Rio - O governo quer mexer na proposta que regulamenta direitos trabalhistas das domésticas. A intenção é alterar a parte que reduz a contribuição patronal ao INSS de 12% para 8,8%, como prevê o relatório apresentado pelo senador Romero Jucá (PMDB-RR) e foi aprovado pela comissão mista que tratou da nova lei. O Palácio do Planalto quer interferir na tramitação do projeto no Congresso.

Para isso, incumbiu a ministra-chefe da Casa Civil, Gleisi Hoffmann, de procurar líderes do governo no Senado, Eduardo Braga (PMDB-AM), e no Congresso, José Pimentel (PT-CE), e o próprio Jucá. Em reunião agendada, a ministra vai pedir que os 12% sejam mantidos.

O projeto relatado por Jucá estabelece, além da redução da alíquota do INSS, o pagamento de contribuição de 11,2% sobre o valor do salário do empregado ao FGTS contra os atuais 8%. Os 3,2% excedentes servirão para pagar adicional que o trabalhador poderá sacar em caso de demissão sem justa causa.

A redução da contribuição do INSS é defendida por Romero Jucá como forma de incentivar o empregador a formalizar a situação da empregada. Mas ontem, o secretário de Políticas de Previdência Social do Ministério da Previdência Social, Leonardo Rolim, fez ressalvas. Em audiência pública na Comissão de Direitos Humanos do Senado, Rolim afirmou que a redução de cerca de R$ 20 não faria 70% das empregadas domésticas, que não têm a carteira assinada, serem contratadas.

Segundo Rolim, o ministério é contrário ainda à renegociação de dívidas de empregadores que não assinam carteira de empregadas e não recolhem a contribuição previdenciária como foi proposto no relatório de Jucá. Segundo o relator, o objetivo é ampliar a a formalização do emprego.

“Nos preocupa permitir que todo o período anterior seja contabilizado quando, apenas os cinco últimos anos vão ser pagos. Pode dar benefício inadequado para aquele empregador que nunca assinou a carteira do empregado”, afirmou Rolim.

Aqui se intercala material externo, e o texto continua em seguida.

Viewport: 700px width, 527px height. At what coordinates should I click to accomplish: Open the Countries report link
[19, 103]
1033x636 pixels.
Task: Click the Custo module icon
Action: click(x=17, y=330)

Ministro do TST quer mudar fiscalização

Na audiência pública da Comissão de Direitos Humanos do Senado, o ministro do Tribunal Superior do Trabalho (TST), Mauricio Godinho Delgado, afirmou que a fiscalização do trabalho doméstico não pode ter como base o modelo previsto na Consolidação de Leis do Trabalho (CLT). Segundo ele, é preciso garantir que se fiscalize sem a necessidade de entrar na casa do empregador.

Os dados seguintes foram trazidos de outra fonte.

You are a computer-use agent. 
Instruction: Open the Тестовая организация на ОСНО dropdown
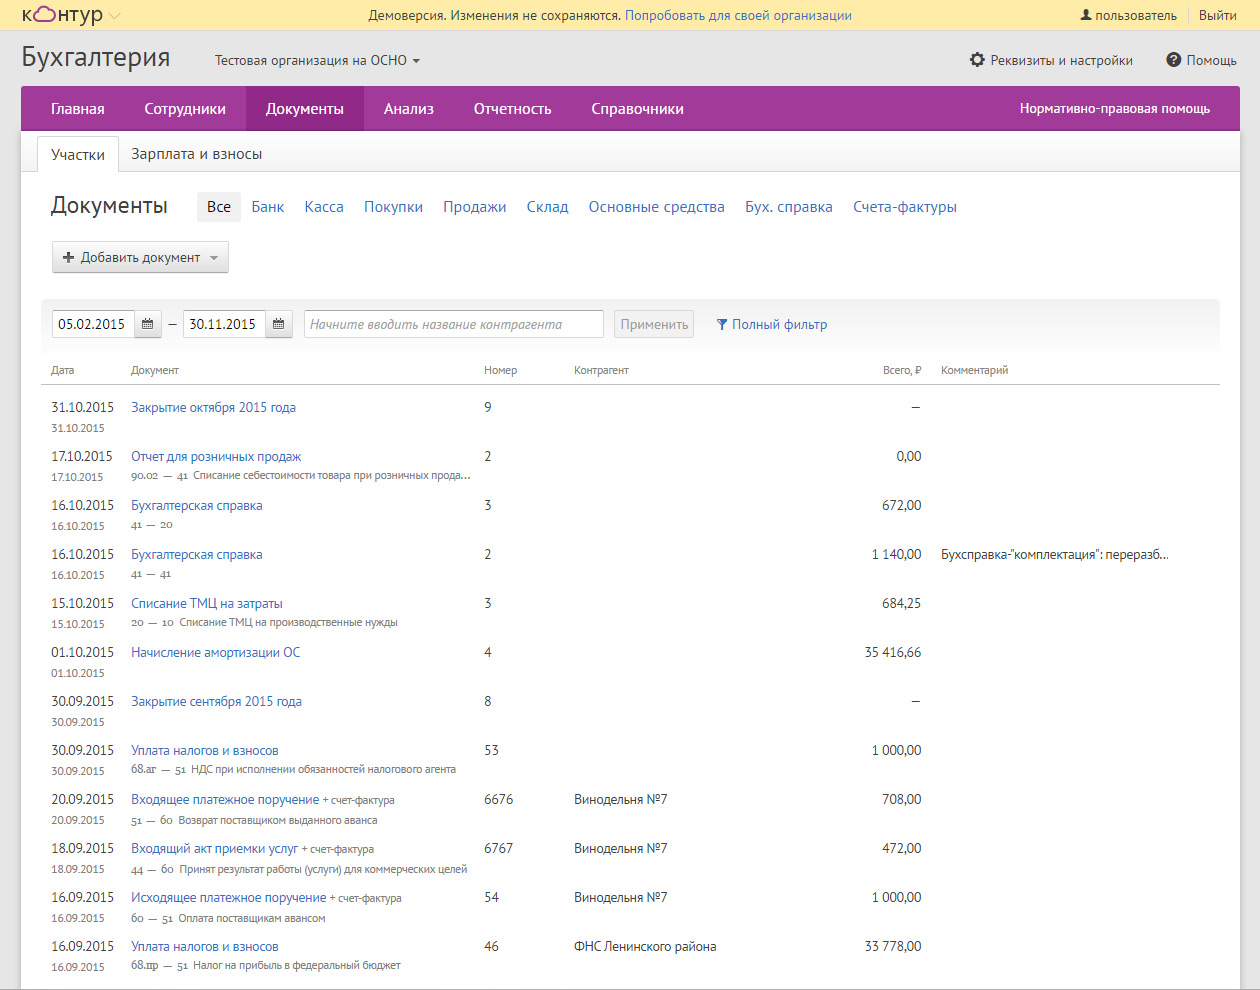317,60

O projeto que regulamenta direitos das domésticas determina que a fiscalização deve ser feita levando em conta a CLT. Nas empresas, os fiscais do Ministério do Trabalho entram sem autorização. Nas casas, os fiscais são impedidos devido ao princípio constitucional da inviolabilidade das residências[DA CLT]. É preciso que o dono da casa dê permissão.